MUTI - O piloto, o mecânico e o piloto-mecânico. O piloto conduz
magnificamente um carro, ou seja, uma orquestra, preparada por um outro.
O mecânico conhece a máquina a fundo, do motor até as mínimas
engrenagens, e explica tudo à orquestra, mas não dirige bem, e o
resultado fica no plano teórico, sem uma realização concreta. O
piloto-mecânico sabe ajustar o carro e também guiá-lo de modo impecável.
Hoje os pilotos-mecânicos quase desapareceram, e os que triunfam são
diretores-pilotos, com graves conseqüências para as orquestras.

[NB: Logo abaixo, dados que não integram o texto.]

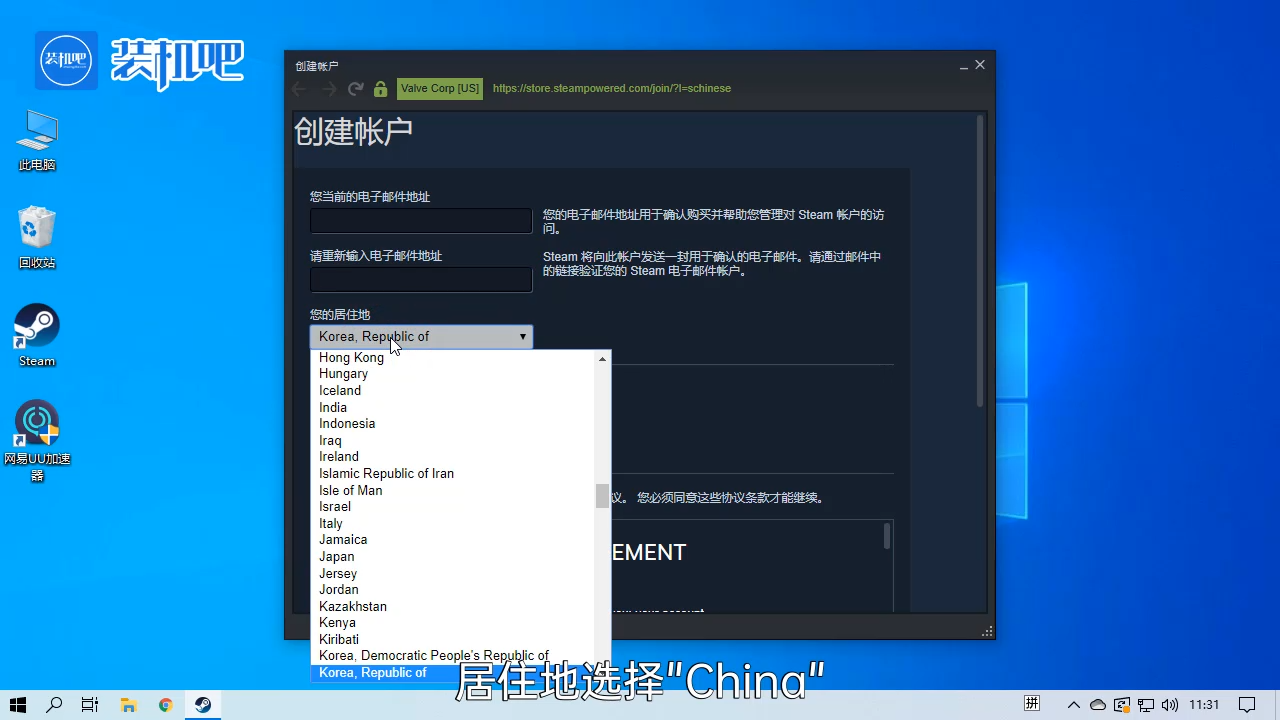Open the volume control in the tray
The image size is (1280, 720).
click(1170, 704)
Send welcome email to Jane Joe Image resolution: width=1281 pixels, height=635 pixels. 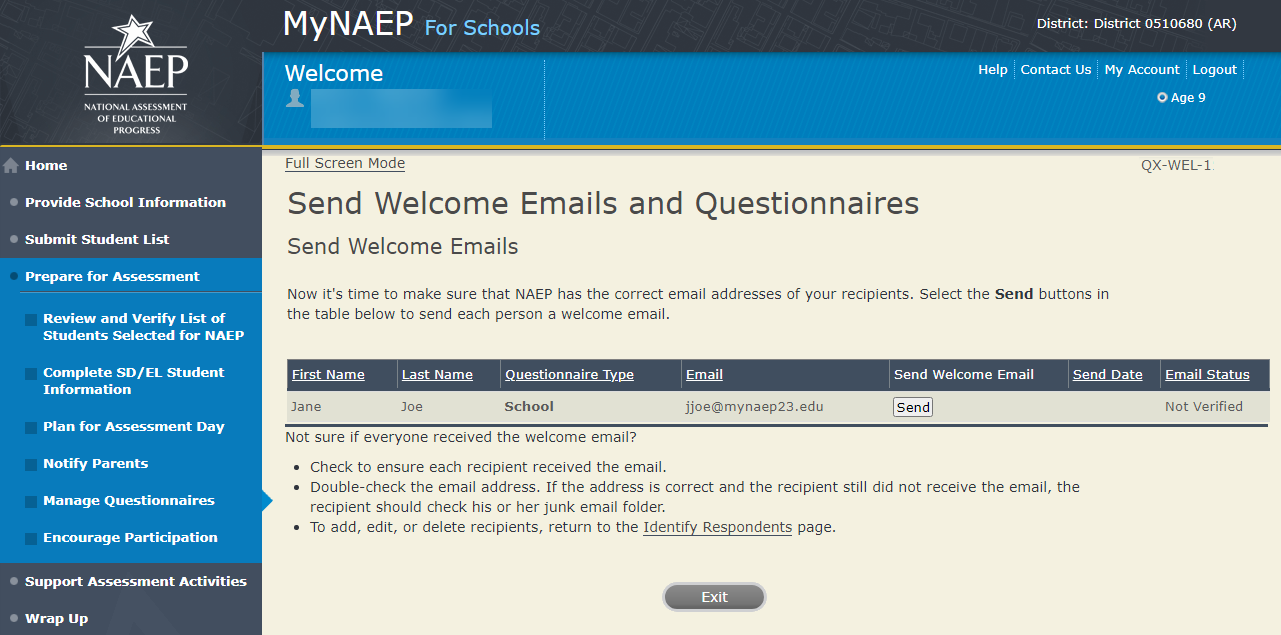913,407
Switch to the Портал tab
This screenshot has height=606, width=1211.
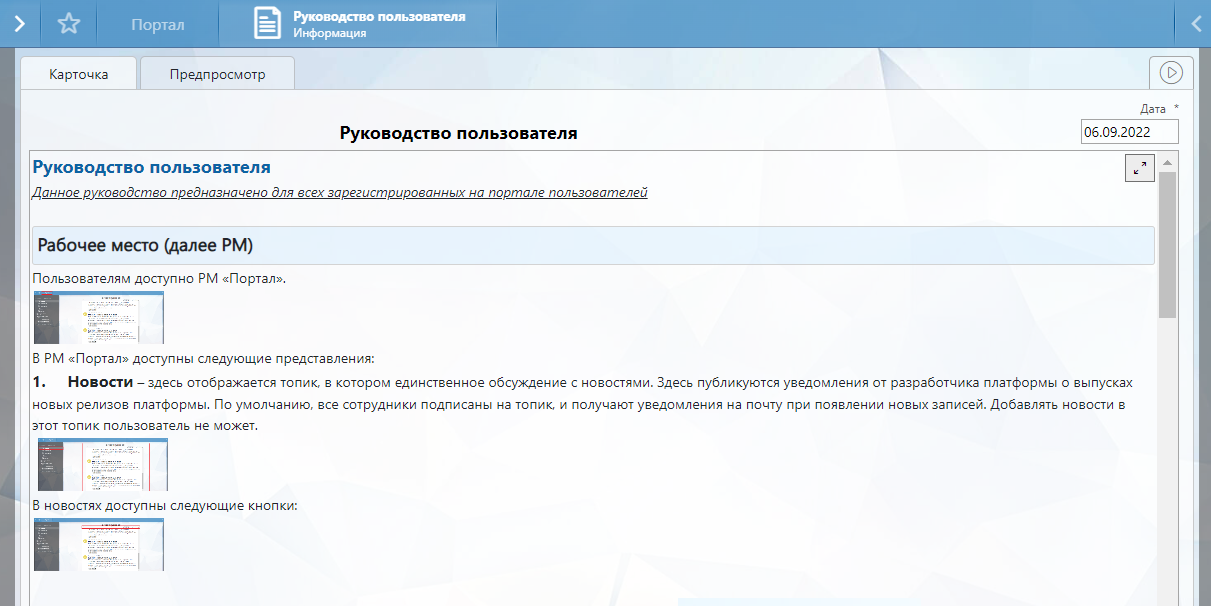(x=158, y=25)
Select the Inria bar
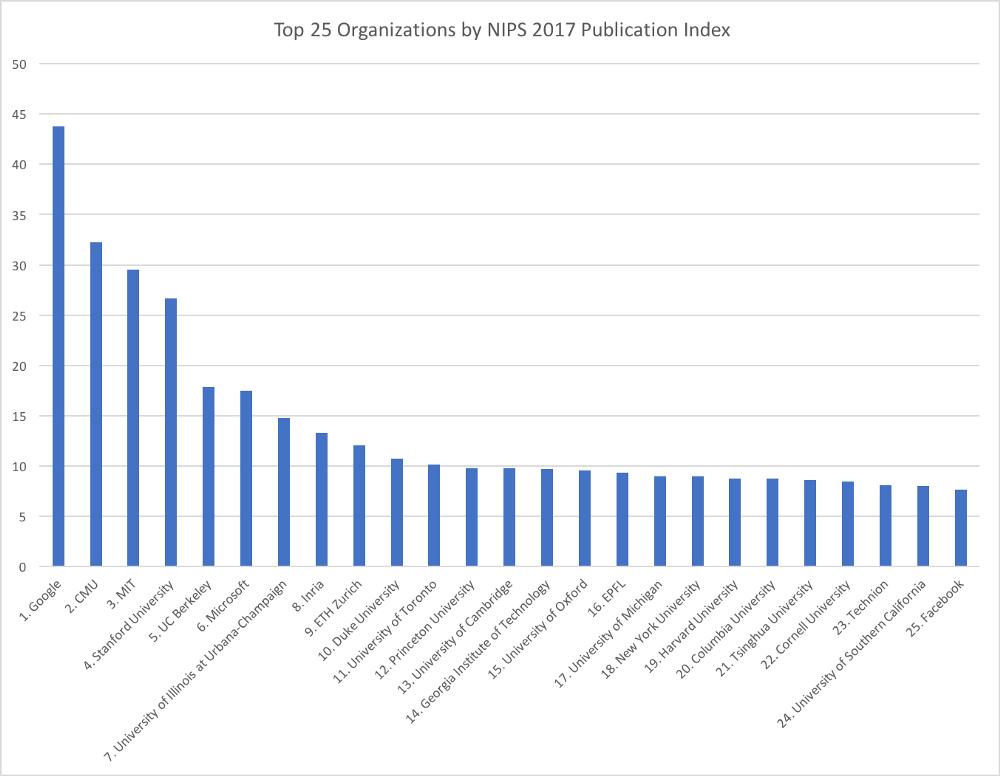The image size is (1000, 776). (x=321, y=499)
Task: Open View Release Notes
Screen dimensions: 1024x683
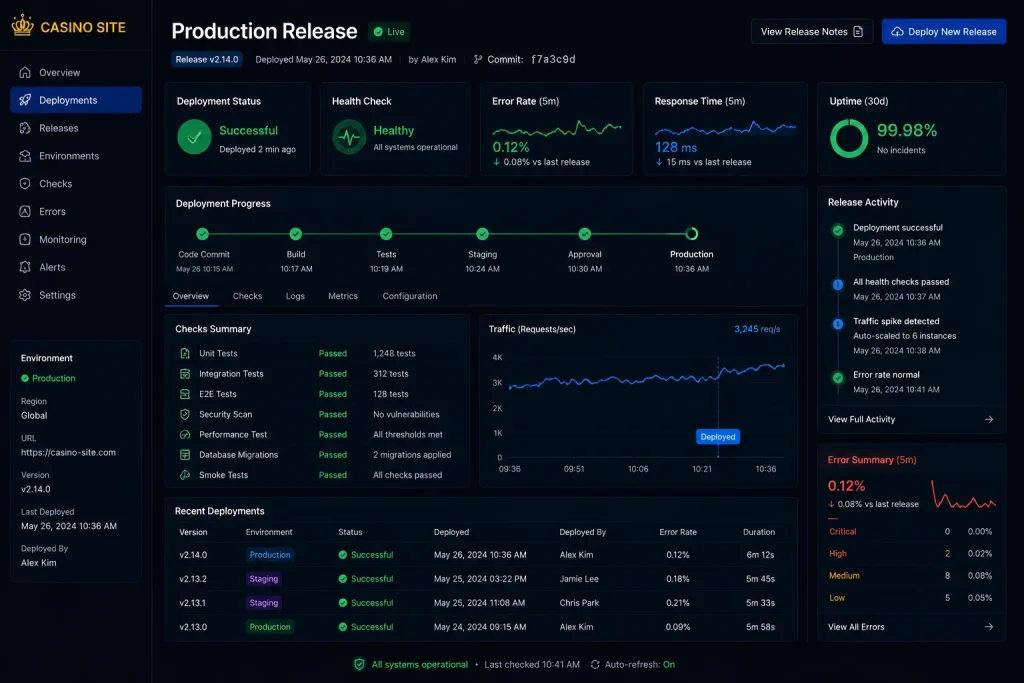Action: pyautogui.click(x=812, y=31)
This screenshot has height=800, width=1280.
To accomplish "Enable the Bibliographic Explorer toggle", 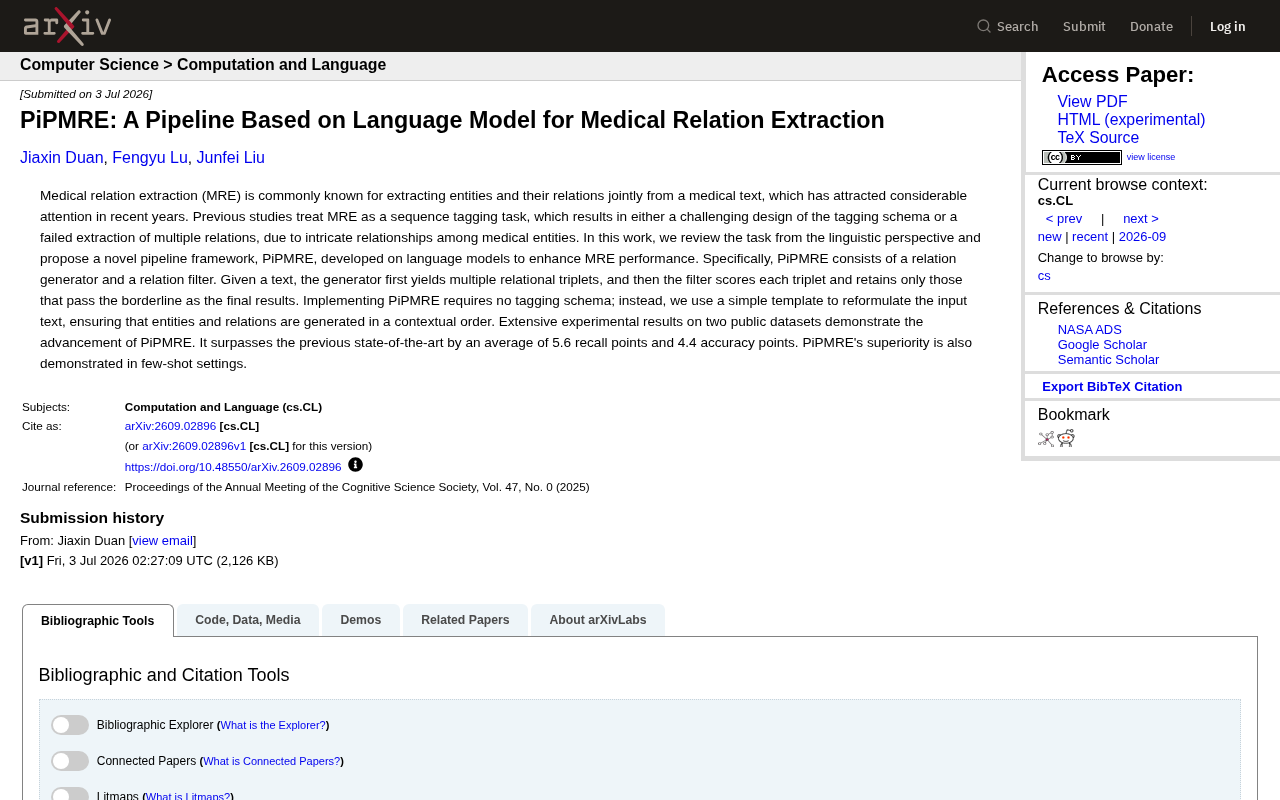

Um
piloto-mecânico extraordinário era Karajan. De qualquer modo, o ideal do
maestro (e vimos isso justamente com Karajan, sobretudo nos últimos
anos) é reduzir sempre a gestualidade.
PERGUNTA - O corpo deve movimentar-se pouco? Não é o que parece
quando vemos alguns maestros contemporâneos...
MUTI - Há regentes que exibem um "passeio" no pódio. De resto,
ainda é difusa a idéia do maestro-domador, que estala a chibata no ar,
como se a orquestra fosse composta por uma massa de escravos. Mas,
quando vemos as filmagens de Toscanini, percebemos que ele estava sempre
parado, bem plantado sobre as pernas. Ormandy, mítico regente da
Orquestra de Filadélfia depois de Stokowski, era um adorador de
Toscanini, que ele sempre trazia em efígie no fraque; e, assim como
Toscanini, ele não dava um passo.
PERGUNTA - No entanto um grande regente como Leonard Bernstein
tinha um estilo tão movimentado que às vezes parecia dançar.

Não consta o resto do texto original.